# CamV6 - a few taken at EvenTT08



## CamV6 (Oct 26, 2003)

Hi folks,

thought it about time I put up some pics of my TT. As the title suggests, these were taken at EvenTT08. Enjoy!


























































































More to come later :wink:


----------



## rabTT (Nov 14, 2006)

Not surpringly, a very well turned out car there, *Cam*. Can I assume from your avatar that your're a Poorboys tart or do you mix'n'match to get that paintwork finish..? 8)


----------



## CamV6 (Oct 26, 2003)

Thanks Rab 

I used to use Poorboys and its very decent stuff indeed. I just liked the pic as an avatar becuase I think it sums op the condition of the avaerage TT modder quite nicely!

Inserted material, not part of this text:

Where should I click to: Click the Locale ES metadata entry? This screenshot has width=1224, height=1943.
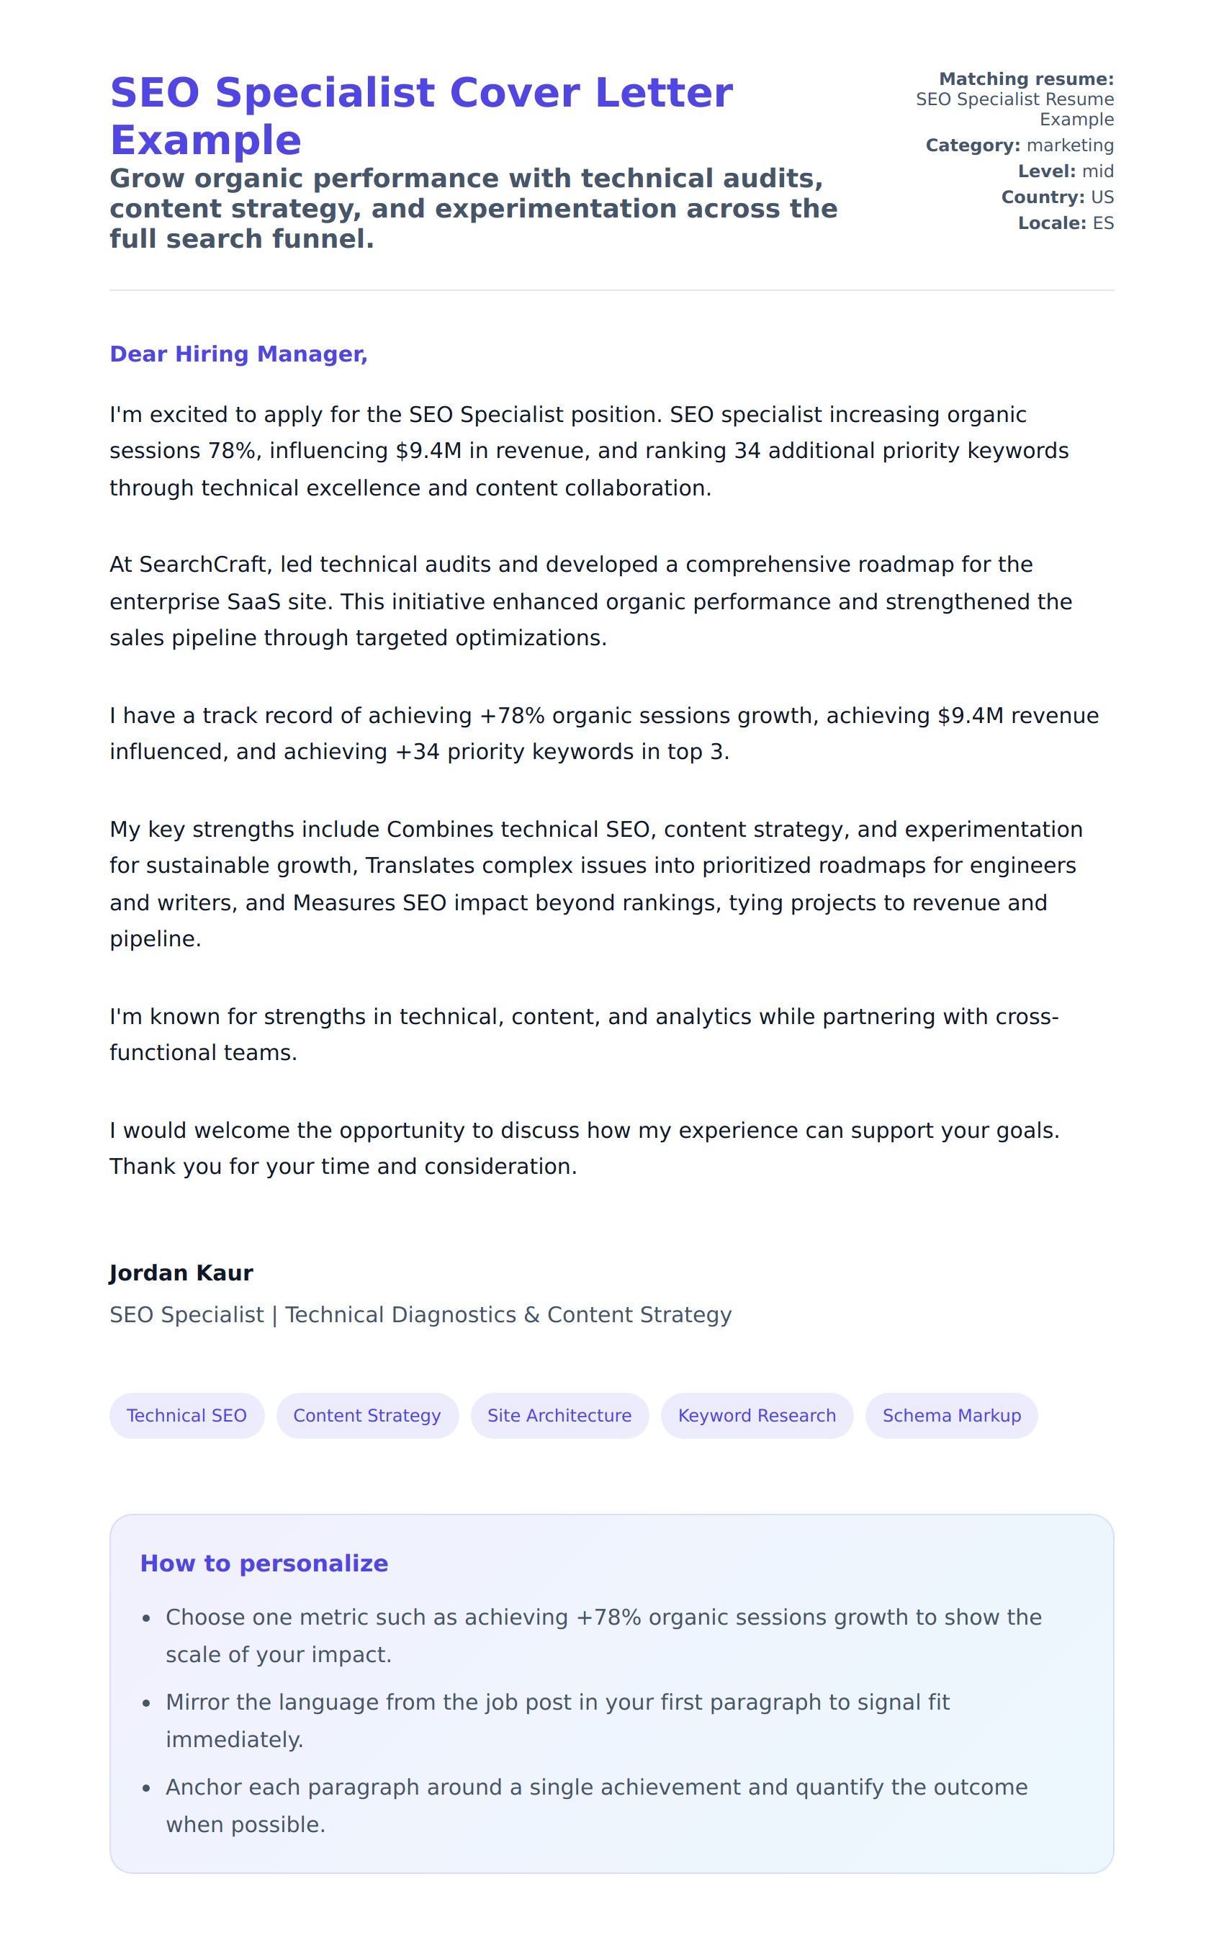[1065, 223]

Current finish is Klasse AIO, followed by a combo of Wolfgang deep gloss paint sealant and Chemical Guys EZ Creme Glaze. I dont use a carnuba wax at all

The finish on yours looks pretty good if i may say? What's your favourite lotions & potions?


----------



## rabTT (Nov 14, 2006)

LOL, a very apt avatar indeed then! Well I'm still at the (expensive) experimental stage so at the moment, "Today, Oi mostly be usin' Werkstat Acrylic" .. ! Been waxing up til now and wanted to have a go at synthetics. Thinking about polishing with Poorboys 'White Diamond' and finishing with Wolfgang 'Gloss Sealant' next possibly .. what say you?


----------



## mac1967 (Sep 8, 2006)

Hi Cam,

I'm very tempted to put my splitter on my V6 bumper. But it just misses the pavements now with it off. Have you bumped yours yet? Are you glad you put it on?

Regards,

Martin 

ps...Sorry for the slight hijack>>> Your car looks superb!!


----------



## CamV6 (Oct 26, 2003)

rabTT said:


> LOL, a very apt avatar indeed then! Well I'm still at the (expensive) experimental stage so at the moment, "Today, Oi mostly be usin' Werkstat Acrylic" .. ! Been waxing up til now and wanted to have a go at synthetics. Thinking about polishing with Poorboys 'White Diamond' and finishing with Wolfgang 'Gloss Sealant' next possibly .. what say you?


LOL!

Well, I cant speak for the PBWD 'cos i've never used it, but the Wolfgagng......I say definatley! Ecxellent finish, layers up very well indeed and even has some genuine swirl masking properties.


----------



## CamV6 (Oct 26, 2003)

mac1967 said:


> Hi Cam,
> 
> I'm very tempted to put my splitter on my V6 bumper. But it just misses the pavements now with it off. Have you bumped yours yet? Are you glad you put it on?
> 
> ...


Spamtastic reply, and thanks for the compliment! 

Personally I wouldnt bother with the splitter. I say that cos having fitted mine I'm neither here nor there about it. Not sure it adds too much to a V6 front.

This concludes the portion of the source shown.